The Virginia Pain-Capable Unborn Child Protection Act: The VCC again supported a bill to ban most abortions after 20 weeks' gestation, based on substantial medical evidence which shows that unborn children can experience pain at 20 weeks. Unfortunately, the bill did not advance to a vote this year.


In an effort to promote public safety and encourage safe transport of individuals to church, work and school, the VCC supported common-sense legislation that would have allowed the Department of Motor Vehicles to issue driver's licenses to applicants who currently are denied licenses due to their federal immigration status. Several bills were introduced to address various categories of immigrants that are currently ineligible for a Virginia driver's license. While a Senate bill was defeated in committee, three House bills were carried over to 2017 for further study.

Budget priorities

The General Assembly approved a budget to govern state spending for the next two years. The budget bill now awaits further action by the governor. The following are budget items that were focal points for the VCC:

Prohibiting taxpayer-funded abortion on demand: The General Assembly adopted VCC-supported language restoring restrictions against abortion funding that had been in place during the McDonnell administration. Governor McAuliffe had removed these restrictions in his introduced budget.

Eliminating funding for "reproductive education": Legislators eliminated funding for a VCC-opposed program proposed by Governor McAuliffe to aggressively promote and provide "long-acting reversible contraception," such as IUDs and skin implants, to low-income Virginia women and teens.

Expanding access to health care: The VCC's top healthcare priority is to "cover everyone and protect everyone," born and unborn. Therefore, the VCC supports efforts to restrict abortion funding to the greatest extent possible, while also supporting efforts to expand access to health care for the uninsured, whether through the expansion of traditional Medicaid or via market-based alternatives. Unfortunately, the General Assembly eliminated funding proposed in Governor McAuliffe's budget to expand Medicaid to some 400,000 uninsured Virginians. Expanding Medicaid eligibility would help hospitals throughout the state that are struggling financially. Moreover, it would provide a vital safety net for those who lack access to affordable health insurance.

Disability waivers: The approved budget provides 1,210 Medicaid waiver slots to provide essential services to Virginians with intellectual and developmental disabilities, including housing, medical and personal care services. This VCC-supported provision helps alleviate a long waiting list for disability services.

Expanding services for children in foster care: The General Assembly included funding for foster care services for young adults up to age 21. This VCC-supported program will help youths leaving the foster care system with housing and other support services.

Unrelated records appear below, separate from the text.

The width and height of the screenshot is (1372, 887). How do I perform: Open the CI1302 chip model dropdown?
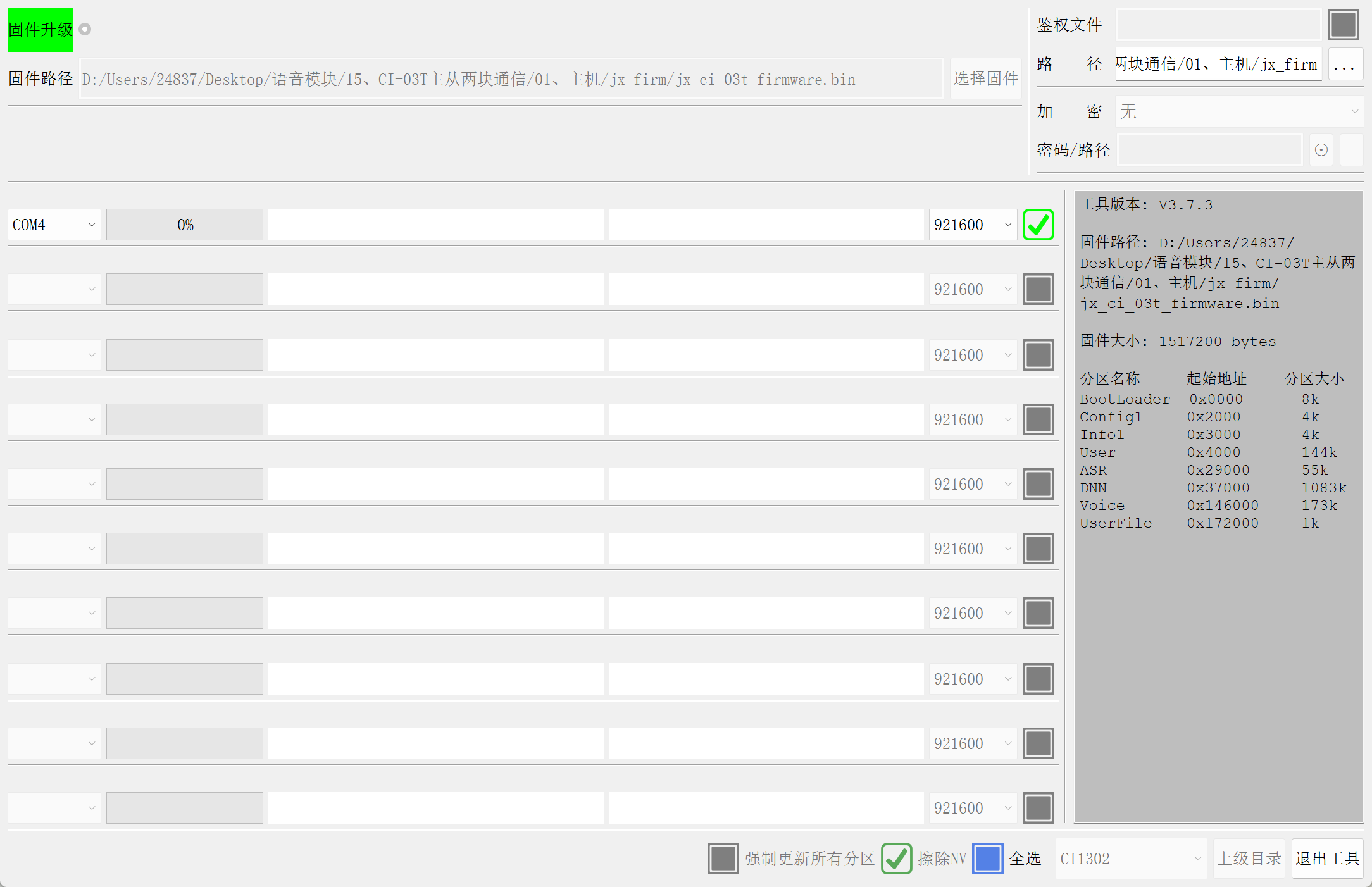pos(1130,859)
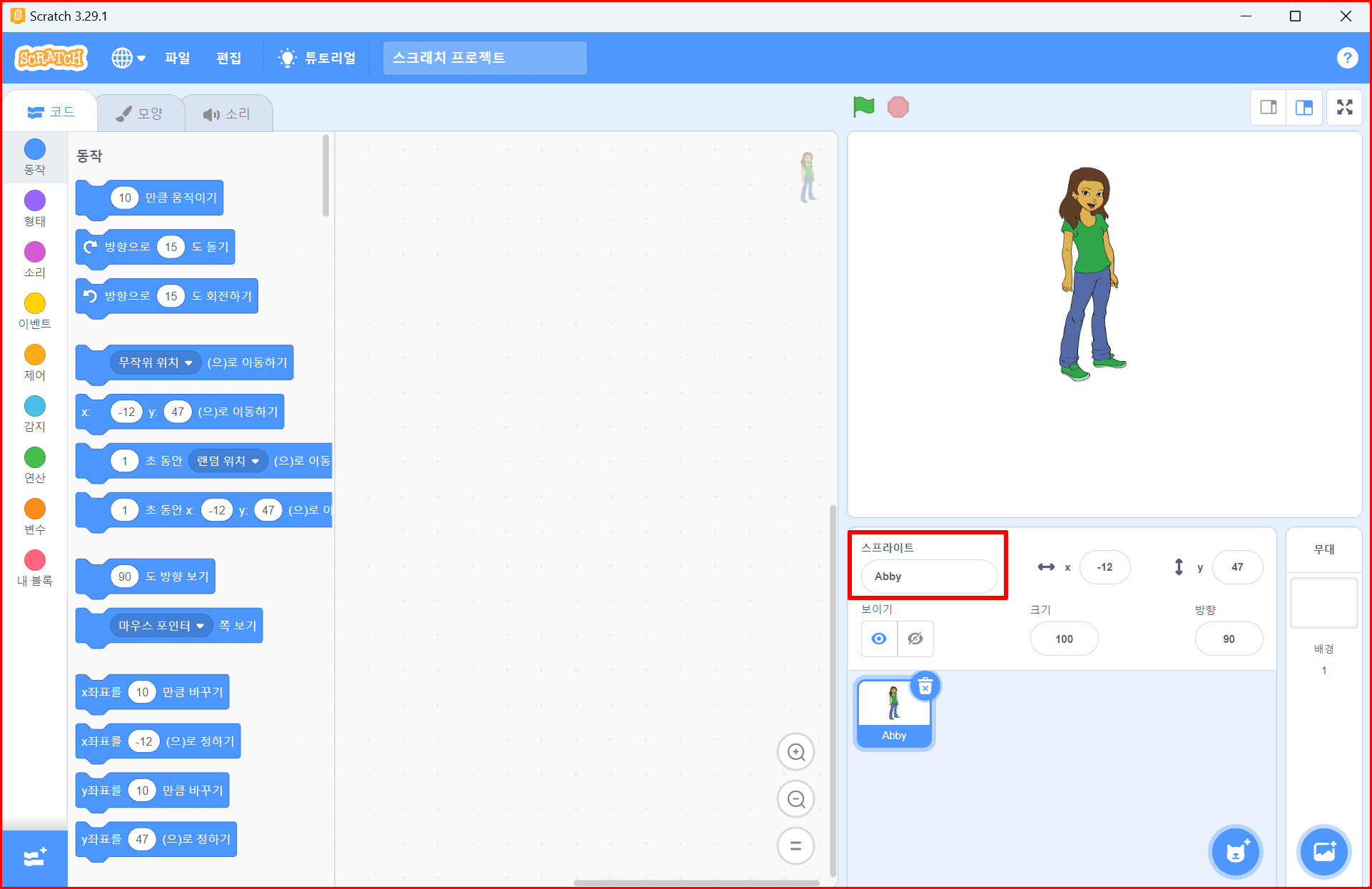The width and height of the screenshot is (1372, 889).
Task: Hide the sprite with crossed-eye icon
Action: 915,639
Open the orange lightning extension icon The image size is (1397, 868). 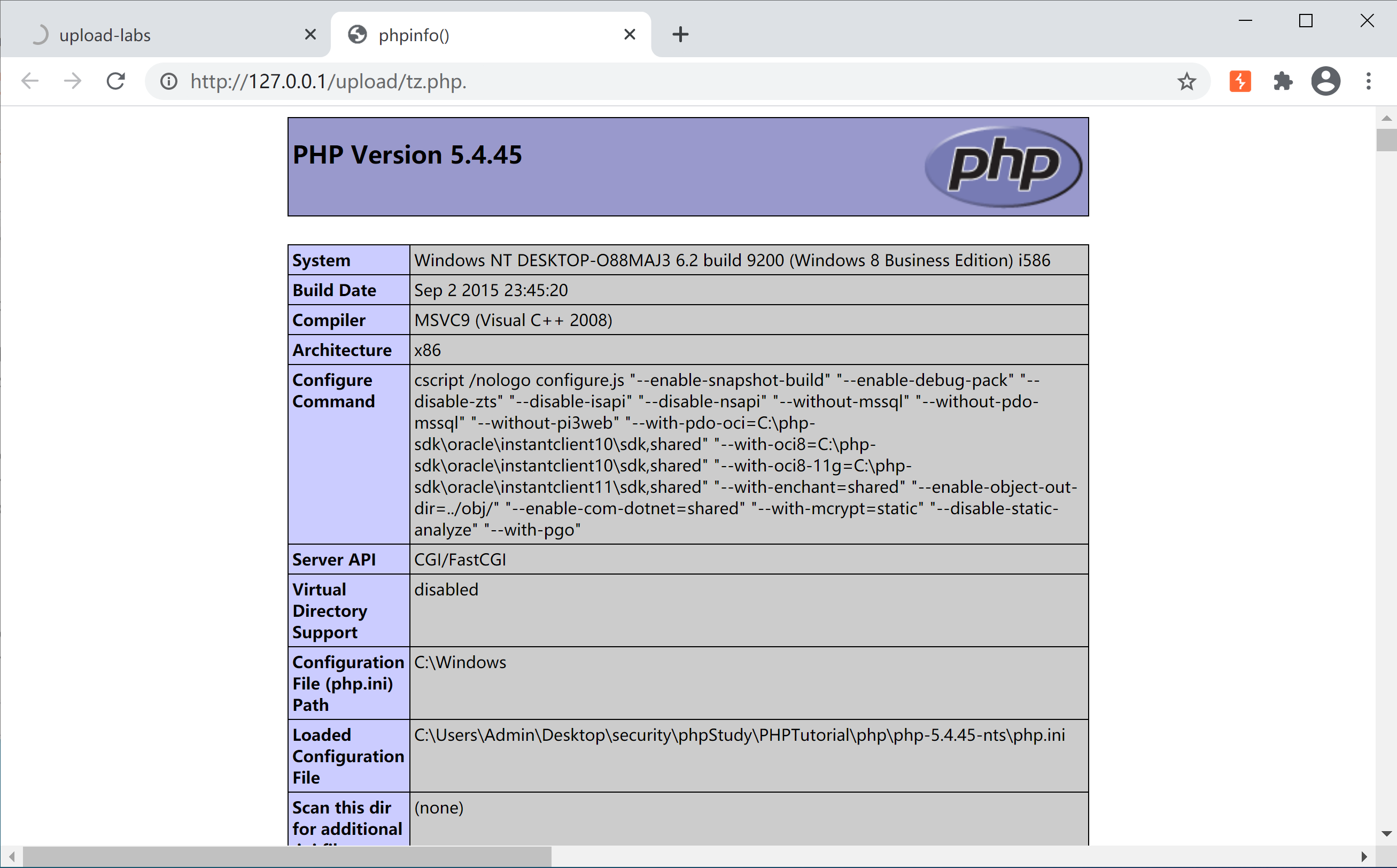point(1240,81)
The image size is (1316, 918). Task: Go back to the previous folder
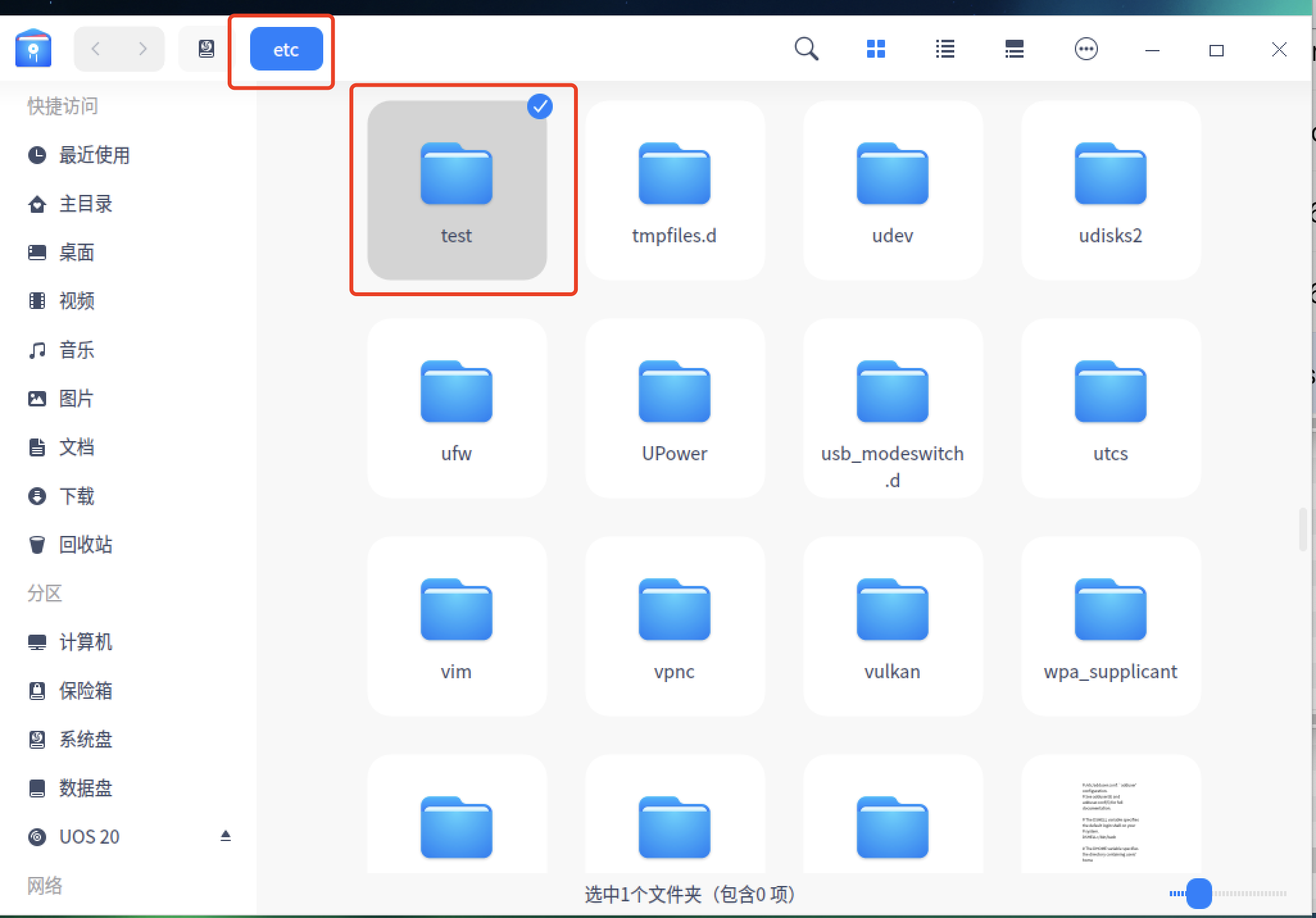pos(96,49)
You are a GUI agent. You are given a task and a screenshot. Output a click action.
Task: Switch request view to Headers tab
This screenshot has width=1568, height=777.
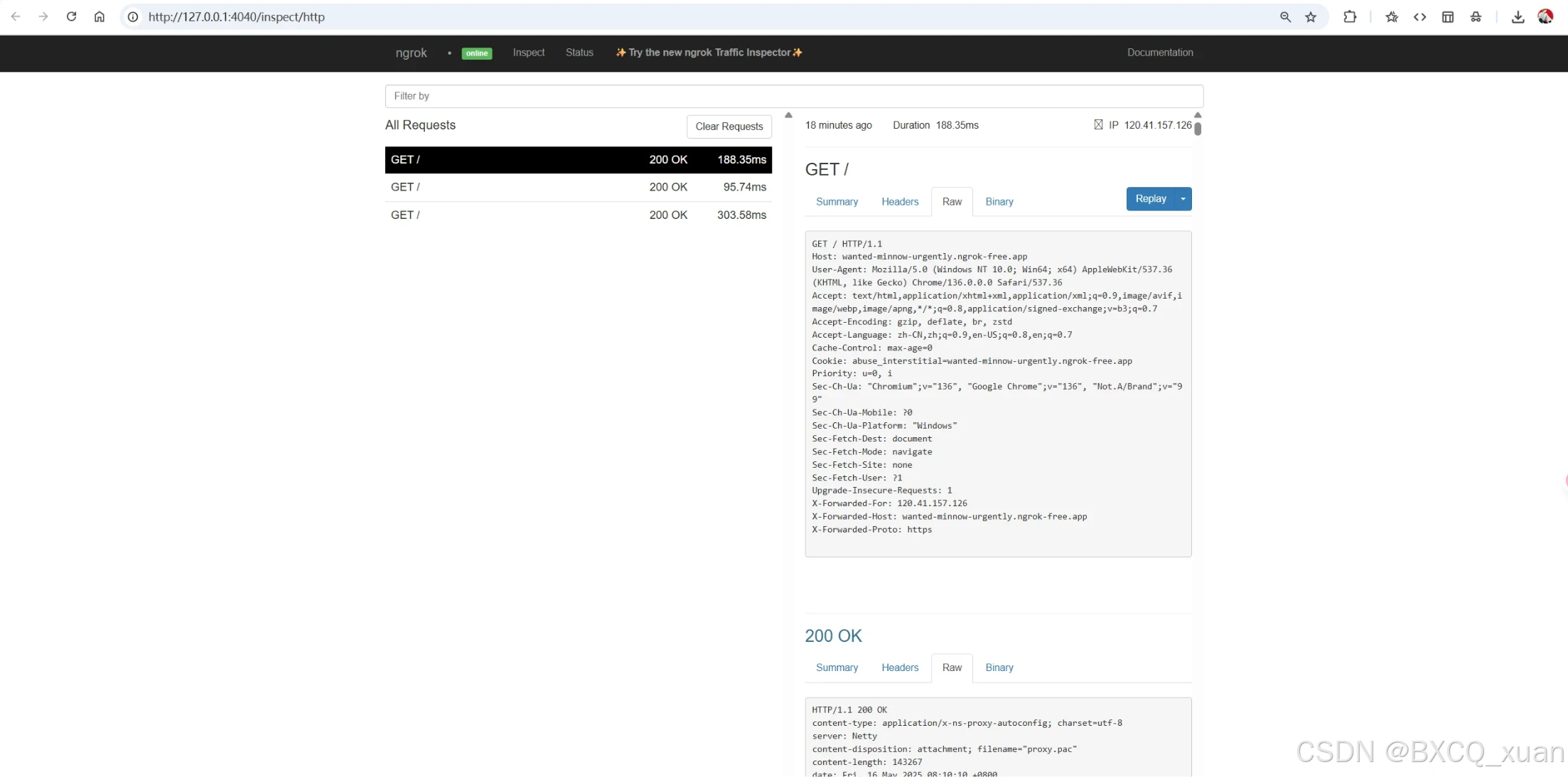pyautogui.click(x=900, y=202)
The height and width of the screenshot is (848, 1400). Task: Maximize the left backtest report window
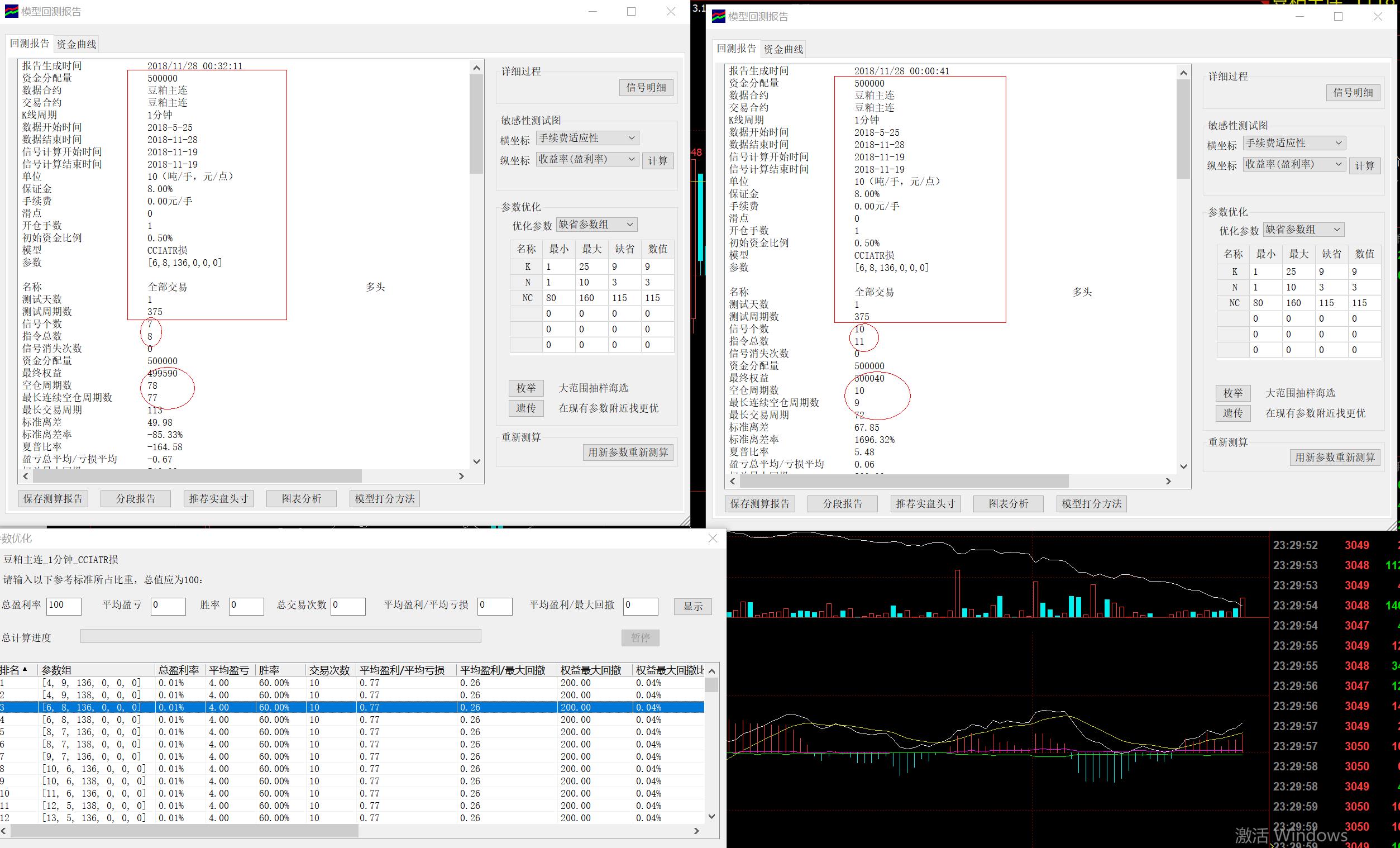coord(630,11)
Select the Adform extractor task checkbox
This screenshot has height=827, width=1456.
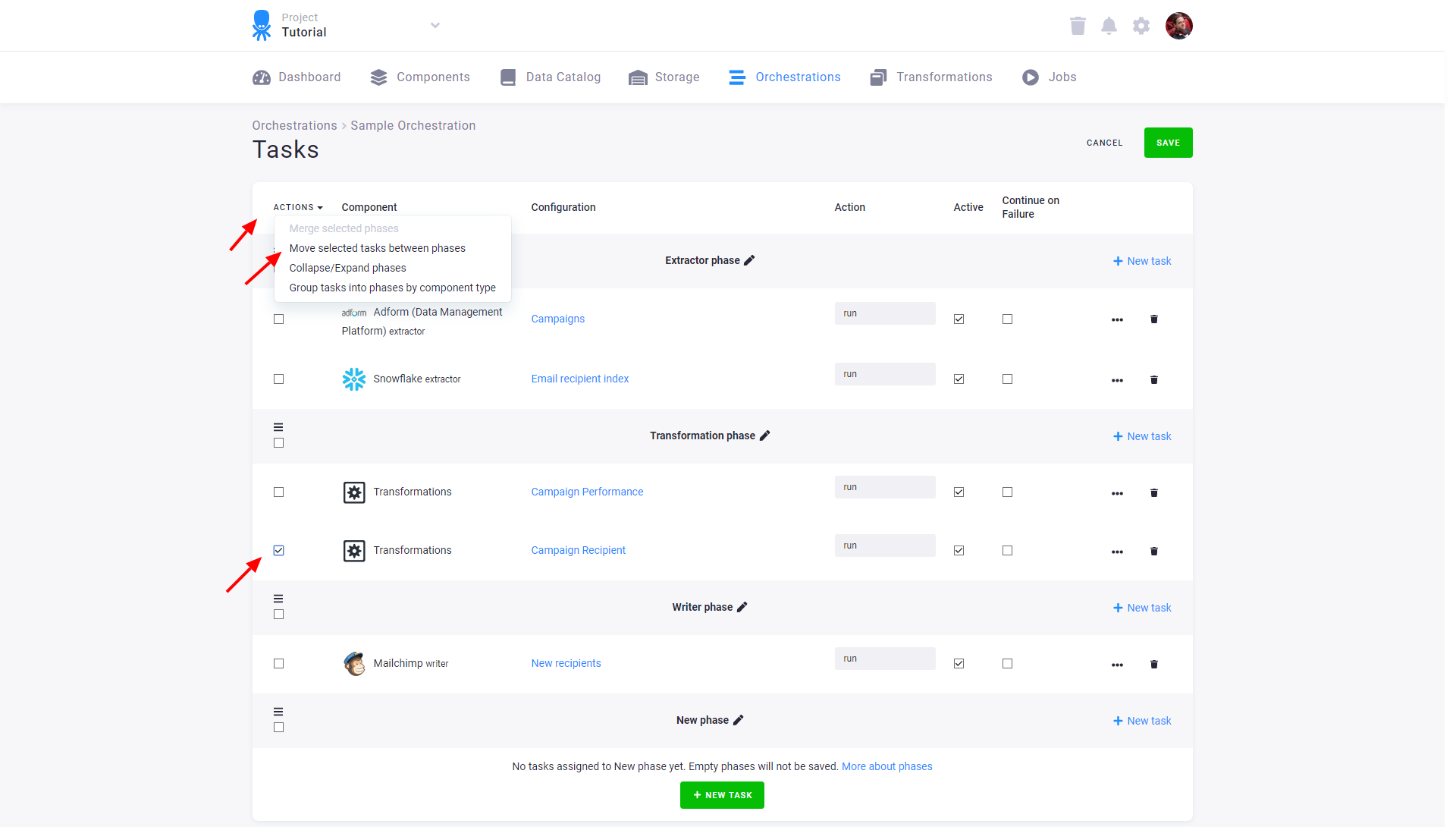(278, 319)
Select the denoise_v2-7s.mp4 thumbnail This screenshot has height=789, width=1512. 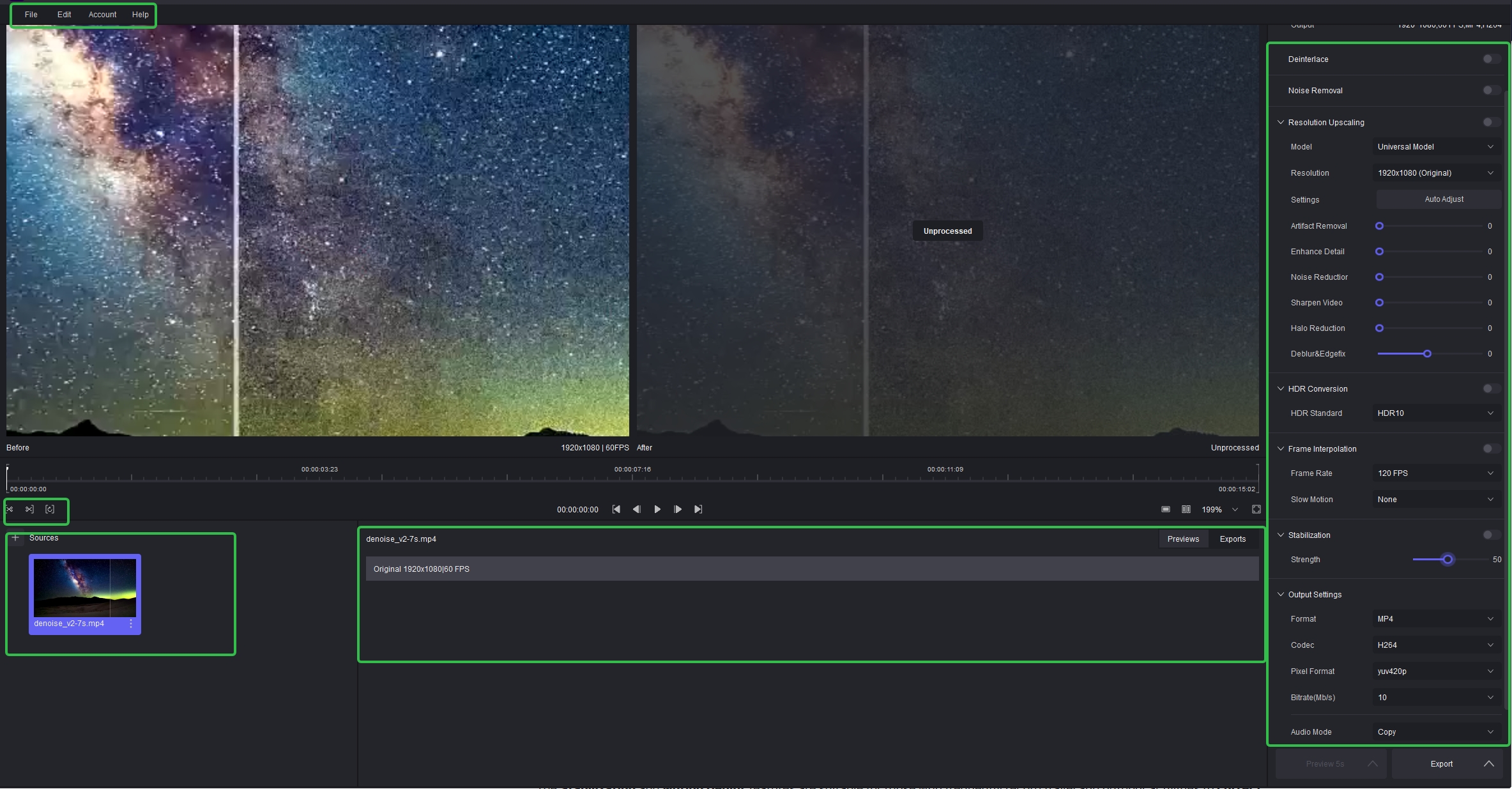click(x=84, y=588)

Health Wagon: Legislators included $200,000 over the next two years for the Health Wagon, a nonprofit organization providing mobile primary-care services to the medically underserved in Southwest Virginia, as proposed by Governor McAuliffe in his budget. Health Wagon is supported by an annual collection in Richmond Diocese parishes and serves thousands of patients, 70 percent of whom have no insurance.

Housing: The budget also includes a VCC-supported amendment to provide $11 million for the Housing Trust Fund. This much-needed funding will assist needy Virginia families in securing safe, affordable housing. An additional $4.3 million is provided for permanent supportive housing for Virginians with mental illness and disabilities.

Increasing TANF benefits: Legislators included a VCC-supported amendment to fund a 2.5 percent increase in Temporary Assistance for Needy Families (TANF) benefits to help low-income Virginia families with the rising costs of living.

Increasing child support supplements: The General Assembly's approved budget includes a VCC-supported amendment providing $4.8 million for a child support supplement of up to $100 per month for families receiving TANF benefits.